How far will investigation of Wolseong-1 power plant go?

Posted on : 2020-12-07 18:03 KST Modified on : 2020-12-07 18:03 KST
Some see arrest of Energy Ministry officials as Yoon Seok-youl striking back at Blue House
The Wolseong-1 nuclear power plant in Gyeongju, North Gyeongsang Province. (Lee Jeong-a, staff photographer)
The Wolseong-1 nuclear power plant in Gyeongju, North Gyeongsang Province. (Lee Jeong-a, staff photographer)

The arrest of two officials at the Ministry of Trade, Industry and Energy (MOTIE) for deleting data prior to an audit by the Board of Audit and Inspection (BAI) on the early decommission of a nuclear power plant has led to outrage and a sense of crisis among Korea’s ruling Democratic Party.

Despite protests from the Democratic Party that the investigation is politically motivated, prosecutors have received acknowledgement from the courts that a minimal investigation is necessary, and it appears that the magnitude of the repercussions may grow as the investigation unfolds.

On Dec. 4, Hon. Oh Se-yong of the Daejeon District Court expressed concerns about two of three MOTIE officials for which an arrest warrant had been sought over allegations of damaging public digital records, trespassing upon a private residence and interfering with an audit. He approved the warrant to detain a senior official surnamed Moon and a Level 4 official surnamed Kim, noting that they were “denying the charges and may destroy evidence.”

On Nov. 26 last year, MOTIE had asked the BAI to submit internal reports and records of Blue House discussions and press releases related to the Wolseong-1 nuclear power plant. However, the BAI failed to submit most of the Blue house reports, and three civil servants including Moon deleted 444 documents the day before the submission deadline (Dec. 1, 2019). Prosecutors are currently looking into the identity of the higher-ups who ordered the deletion, and plan to summon former Minister of Trade, Industry and Energy Baek Woon-gyu and former Blue House Secretary of Industrial Policy Chae Hee-bong for investigation.

Alongside a request from Minister of Justice Choo Mi-ae for disciplinary action against Prosecutor General Yoon Seok-youl, the Daejeon District Prosecutors' Office’s investigation into the nuclear power plant has led to the formation of battle lines between Yoon and the Democratic Party. Upon returning to duty on Dec. 1 following a weeklong suspension, Yoon, who is effectively directing the investigation, immediately took up the case and approved the arrest warrants.

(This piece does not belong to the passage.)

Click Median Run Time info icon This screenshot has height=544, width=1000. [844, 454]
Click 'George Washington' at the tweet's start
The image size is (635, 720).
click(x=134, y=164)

In a situation where Yoon is facing disciplinary action, there are suspicions that he is using the nuclear power plant investigation as a means of getting back at the Blue House. Within the Democratic Party, this has also led to complaints about the courts. In a message on Facebook posted after the arrest warrants were issued, lawmaker Woo Won-shik, who is set to become the next leader of the Democratic Party, wrote “It is highly regrettable that even the courts have piled on to lend weight to the BAI and prosecutors’ attempts to back the government into a corner” and “When even the president’s election promises are being treated as a target for judicial action, I can feel it testing my patience.”

“The issue of the warrants was based on the destruction of data rather than [nuclear] policy,” an official from the Blue House stated, refuting the view that this was an attempt by the courts to lend weight to prosecutor investigations into the government’s anti-nuclear policy as a whole. However, it is likely that the upcoming investigation by prosecutors will lead to broader allegations of the Blue House and MOTIE abusing their authority during the process of deciding to decommission the nuclear power plant. It is noteworthy that one of the arrest warrants prosecutors sought for a section chief surnamed Jeong was rejected despite stating “the facts of the offense have mostly been admitted.”

A bill of indictment filed by the People Power Party in October noted Jeong had originally written “[the power plant] is able remain in operation up until the Nuclear Safety and Security Commission (NSSC) makes a decision to permanently shut it down” in a proposal sent to the Blue House on the early closure of the plant, but deleted this at the order of Minister Baek. After ascertaining the role of the Blue House and MOTIE through an investigation of the parties involved, it is likely that prosecutors will focus on whether it is possible to establish a valid case that the Blue House and MOTIE abused their official authority when Korea Hydro & Nuclear Power’s board of directors was making the final decision on the early decommission of the Wolseong-1 plant.